◆ PROBLEM TO SOLVE ◆
Data follows below. Repeat exactly the lines between the line holding "The image size is (423, 643)." and the line holding "The height and width of the screenshot is (1064, 1126).", inclusive, and nothing more; drop pictures.
--- MATERIAL PROVIDED ---
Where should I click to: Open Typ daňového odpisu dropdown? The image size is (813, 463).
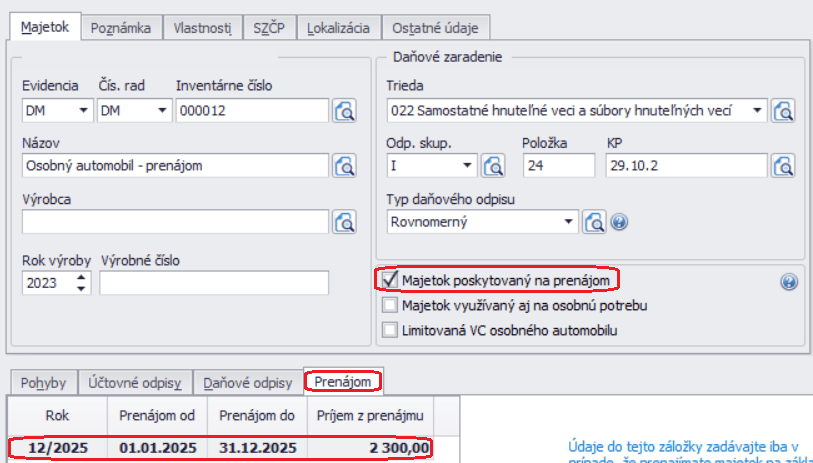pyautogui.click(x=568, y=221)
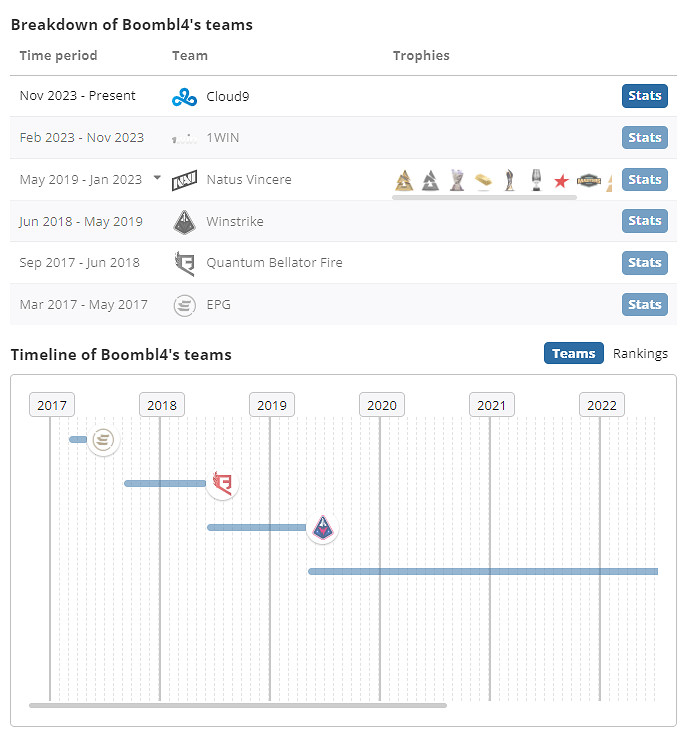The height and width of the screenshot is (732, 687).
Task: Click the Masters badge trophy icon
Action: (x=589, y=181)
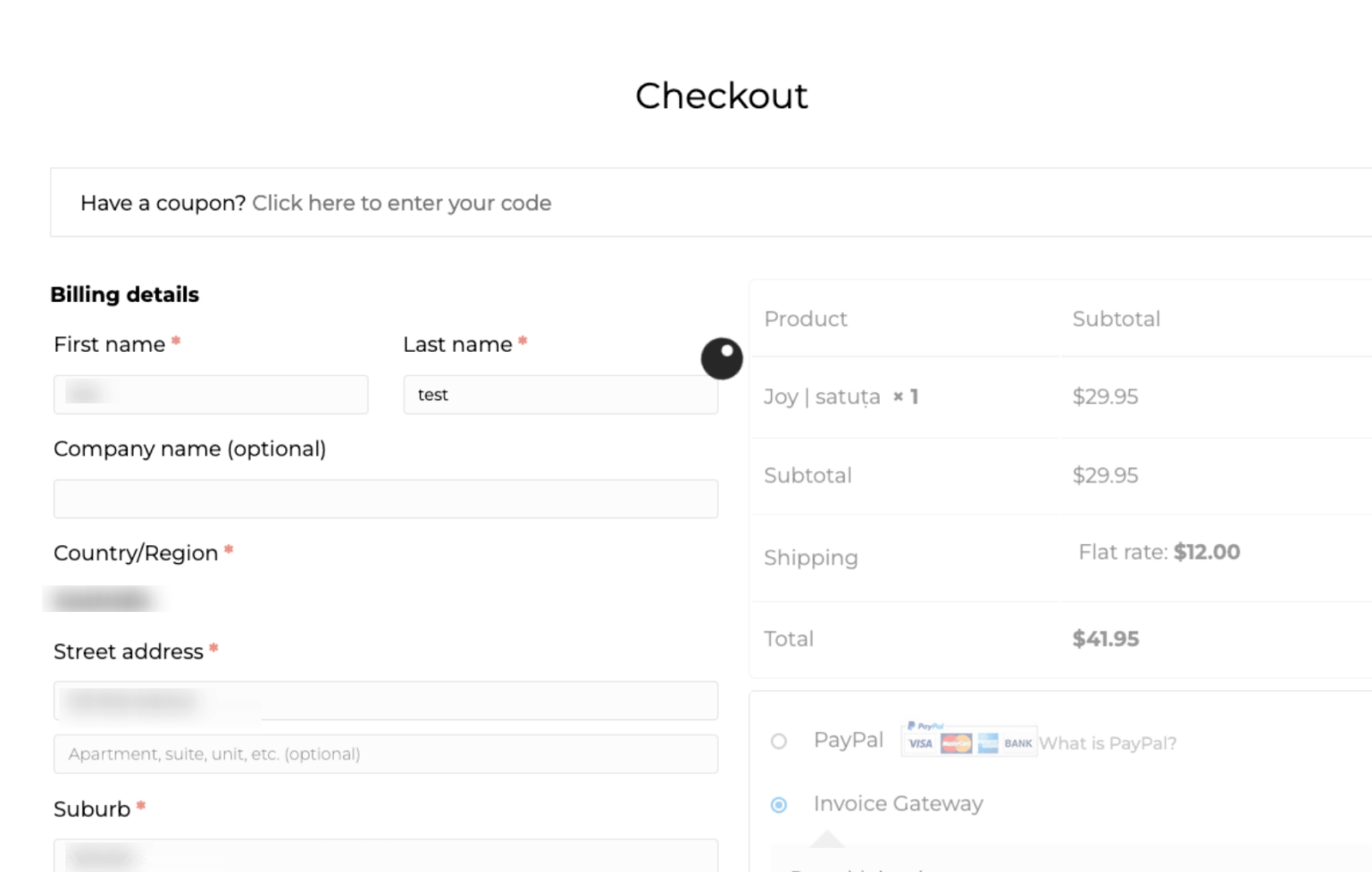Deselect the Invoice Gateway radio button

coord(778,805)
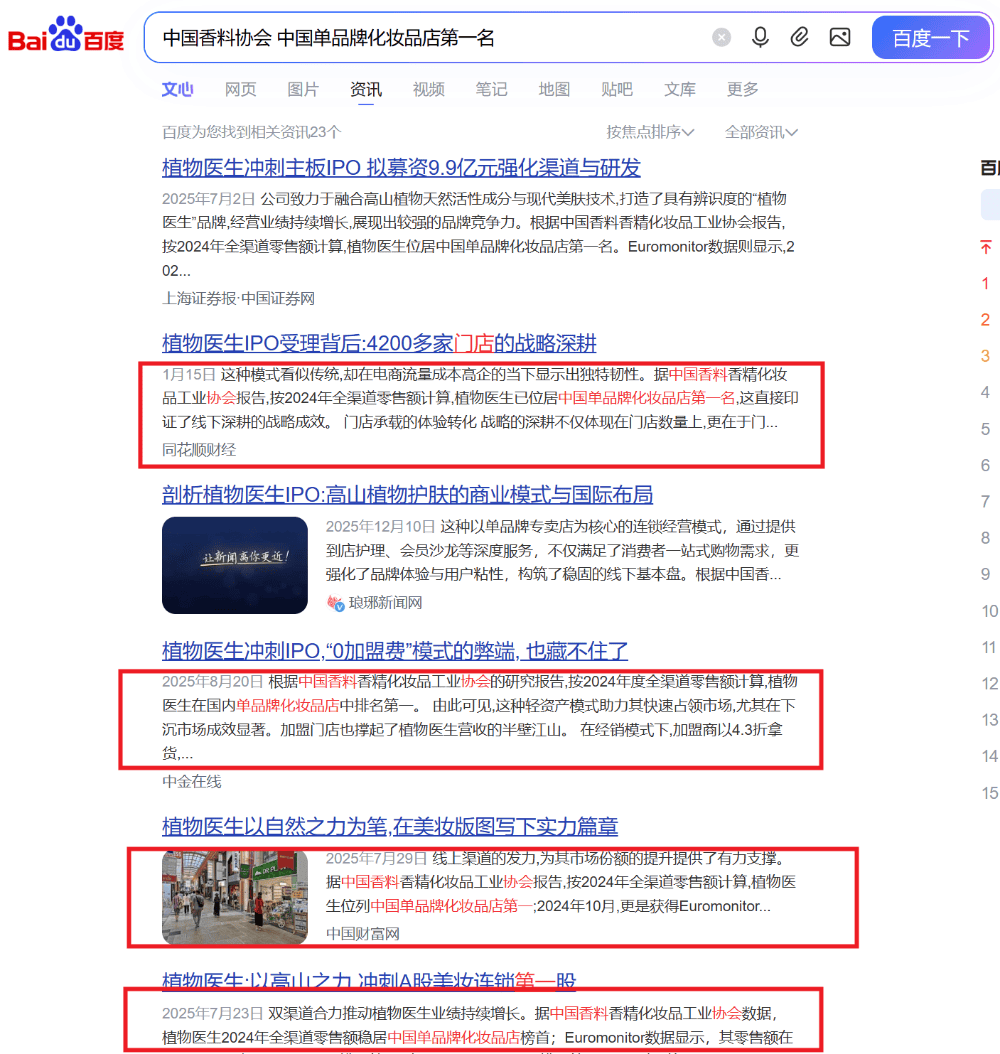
---
--- MATERIAL PROVIDED ---
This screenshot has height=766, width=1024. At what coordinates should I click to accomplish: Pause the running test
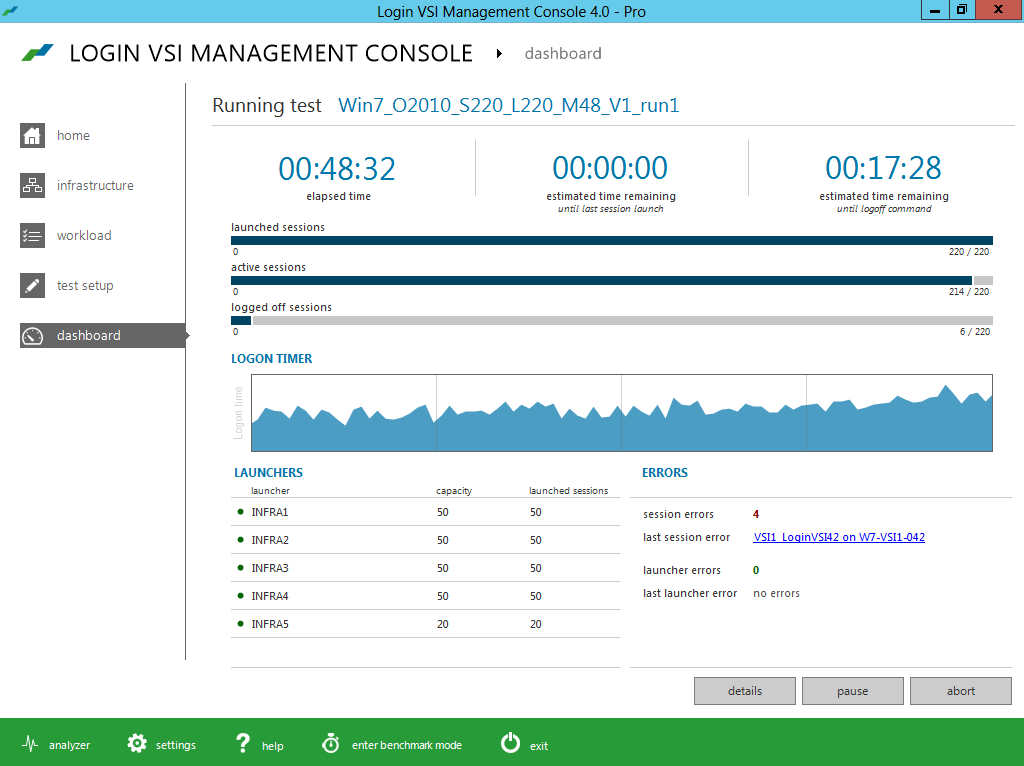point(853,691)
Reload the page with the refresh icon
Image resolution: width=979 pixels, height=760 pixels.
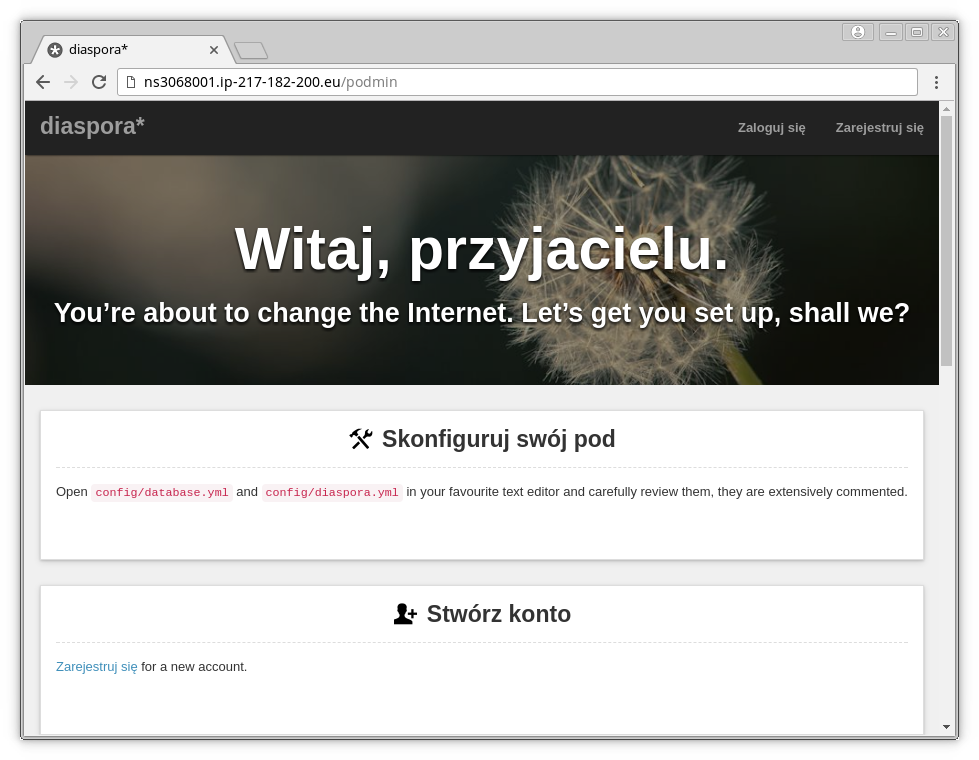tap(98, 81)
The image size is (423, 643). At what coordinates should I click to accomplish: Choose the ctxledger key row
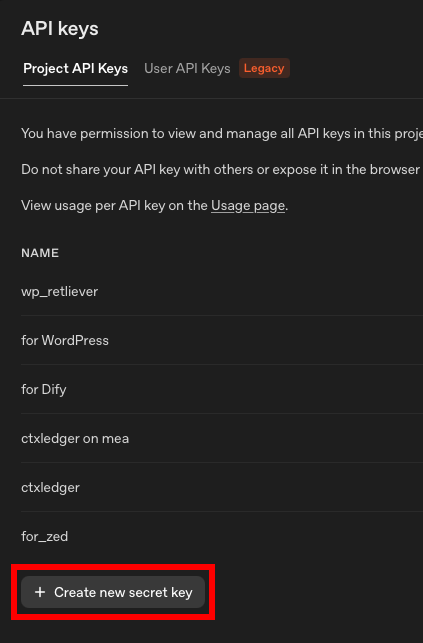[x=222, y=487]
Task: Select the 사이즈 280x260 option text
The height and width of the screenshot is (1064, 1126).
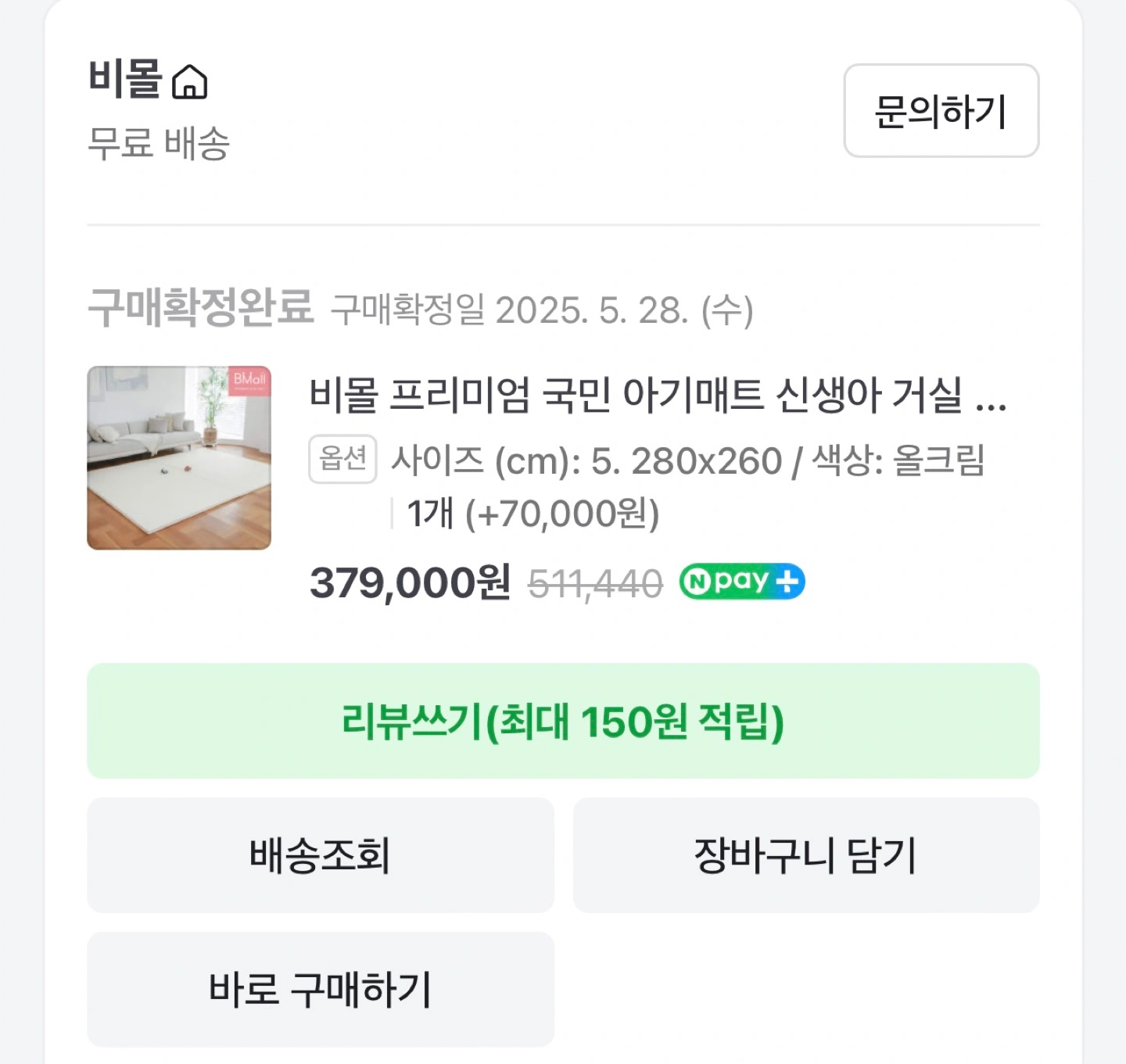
---
--- MATERIAL PROVIDED ---
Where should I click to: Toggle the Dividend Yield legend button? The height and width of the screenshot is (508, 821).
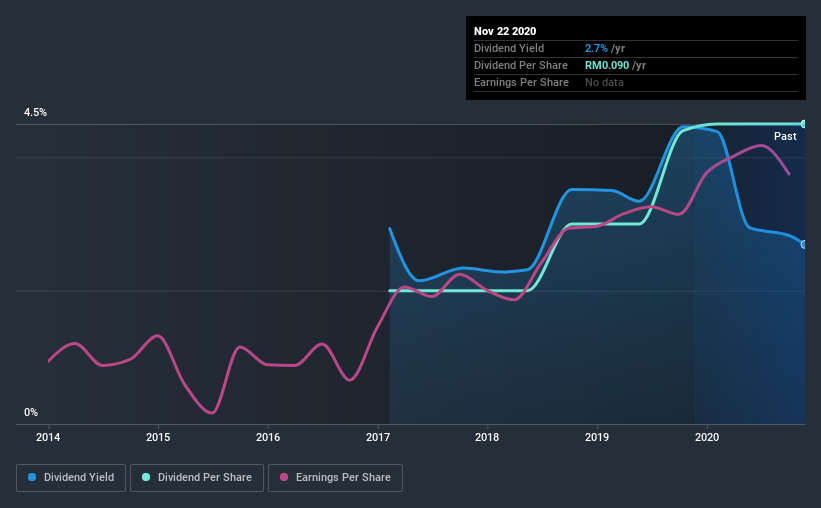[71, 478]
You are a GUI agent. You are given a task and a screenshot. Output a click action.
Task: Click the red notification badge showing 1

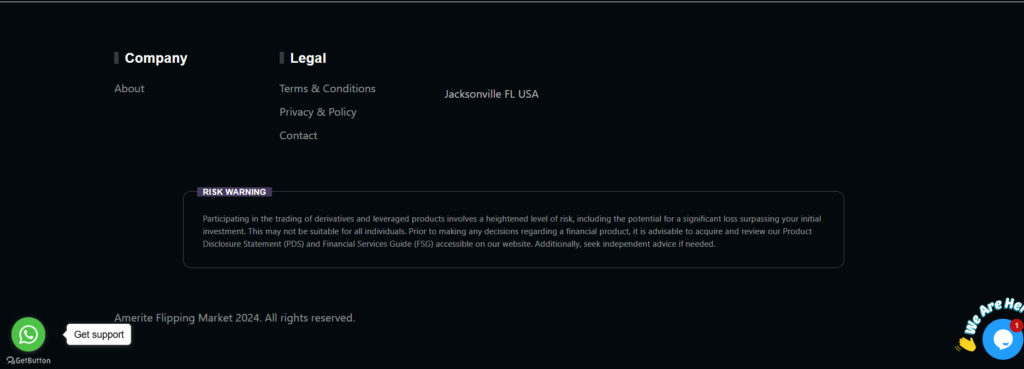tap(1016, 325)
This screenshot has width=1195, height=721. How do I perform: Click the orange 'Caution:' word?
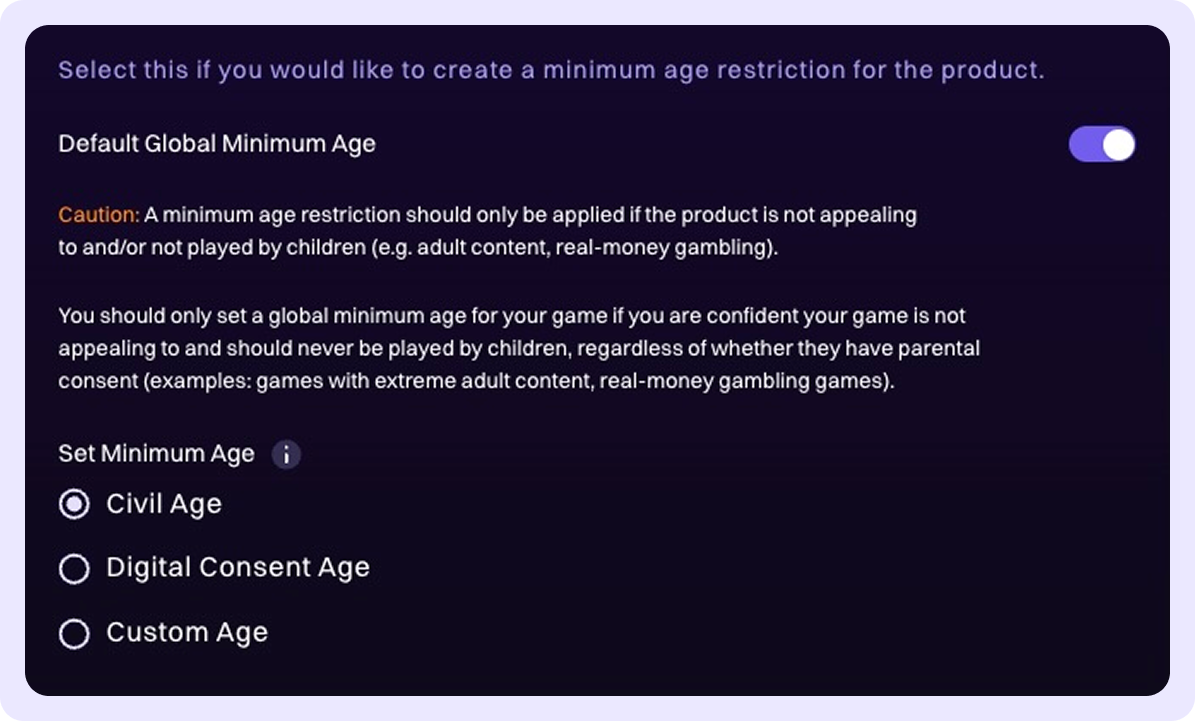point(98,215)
---
◆ RESPONSE ◆
The image size is (423, 643). At what coordinates should I click to accomplish: Choose the ctxledger key row
[x=222, y=487]
Task: Select the 사이즈 280x260 option text
The height and width of the screenshot is (1064, 1126).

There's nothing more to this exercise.